begin
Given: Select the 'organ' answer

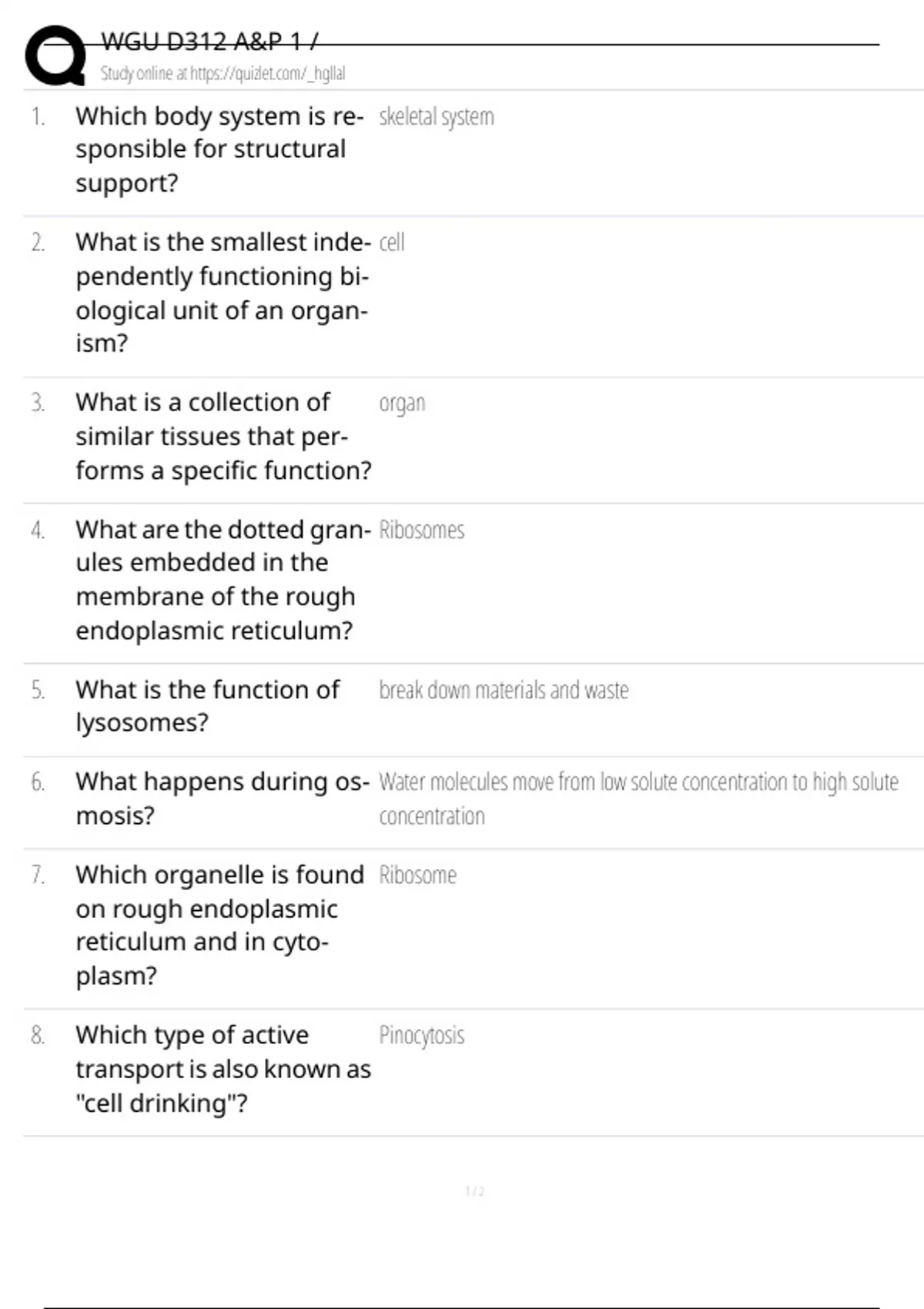Looking at the screenshot, I should (x=401, y=403).
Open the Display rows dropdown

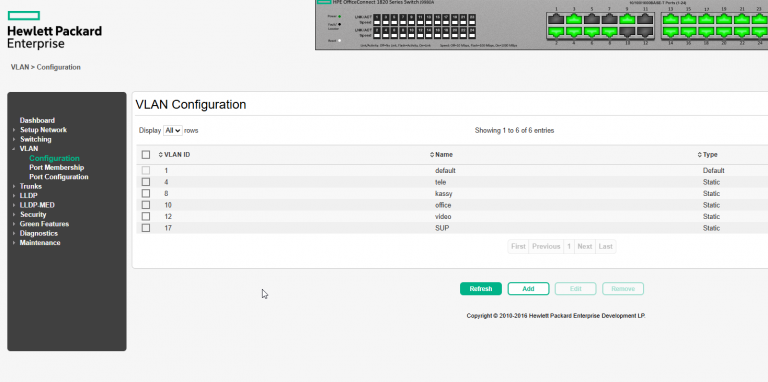pos(173,131)
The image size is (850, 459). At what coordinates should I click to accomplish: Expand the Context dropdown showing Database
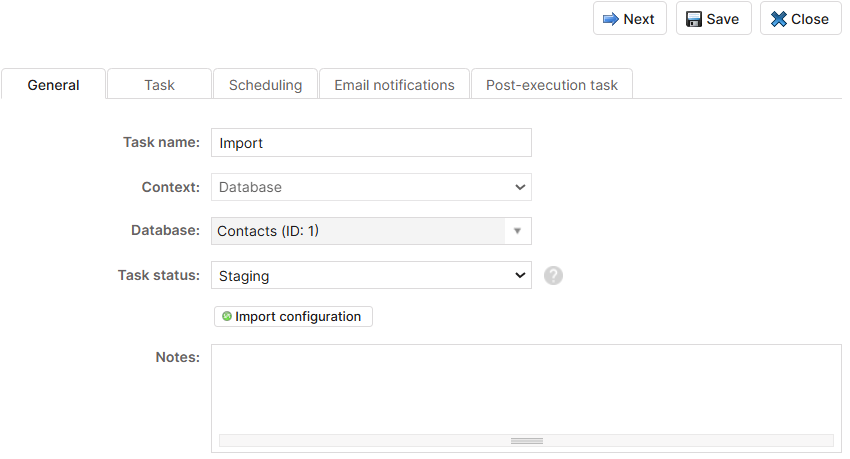tap(371, 187)
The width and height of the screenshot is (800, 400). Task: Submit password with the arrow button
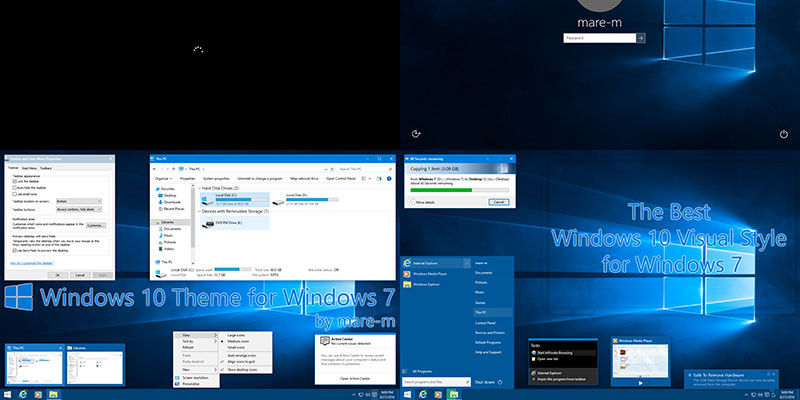tap(641, 38)
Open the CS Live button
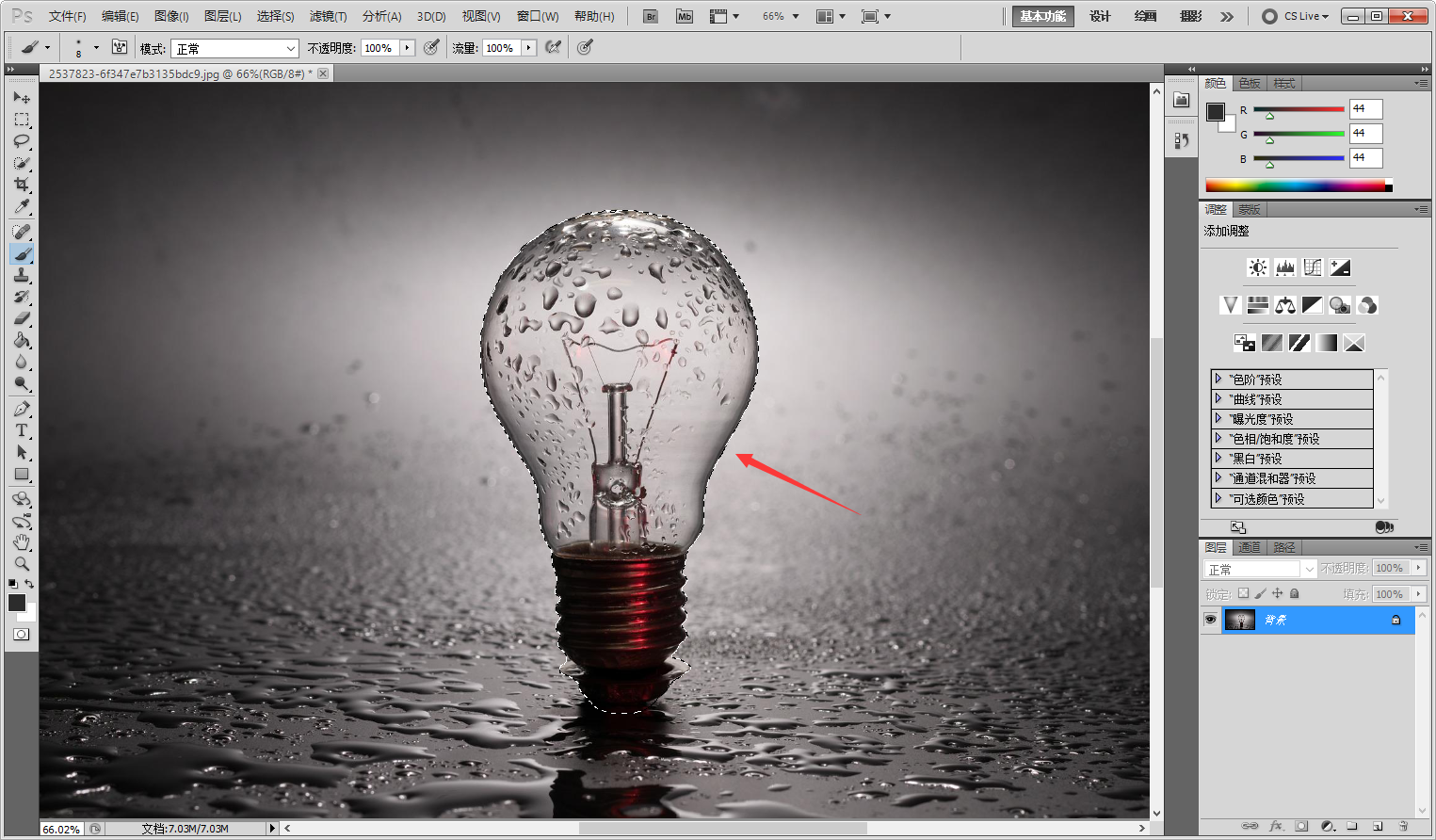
end
→ Aim: Format each line of the records above as an item in a numbered list, skipping blank lines and leaving out the pictures.

→ Worked answer:
1. Given: Select the 'organ' answer
2. Looking at the screenshot, I should (x=401, y=403).
3. Open the Display rows dropdown
4. pos(173,131)
5. The image size is (850, 459). At what coordinates should I click to accomplish: Expand the Context dropdown showing Database
6. tap(371, 187)
7. The width and height of the screenshot is (800, 400). Task: Submit password with the arrow button
8. tap(641, 38)
9. Open the CS Live button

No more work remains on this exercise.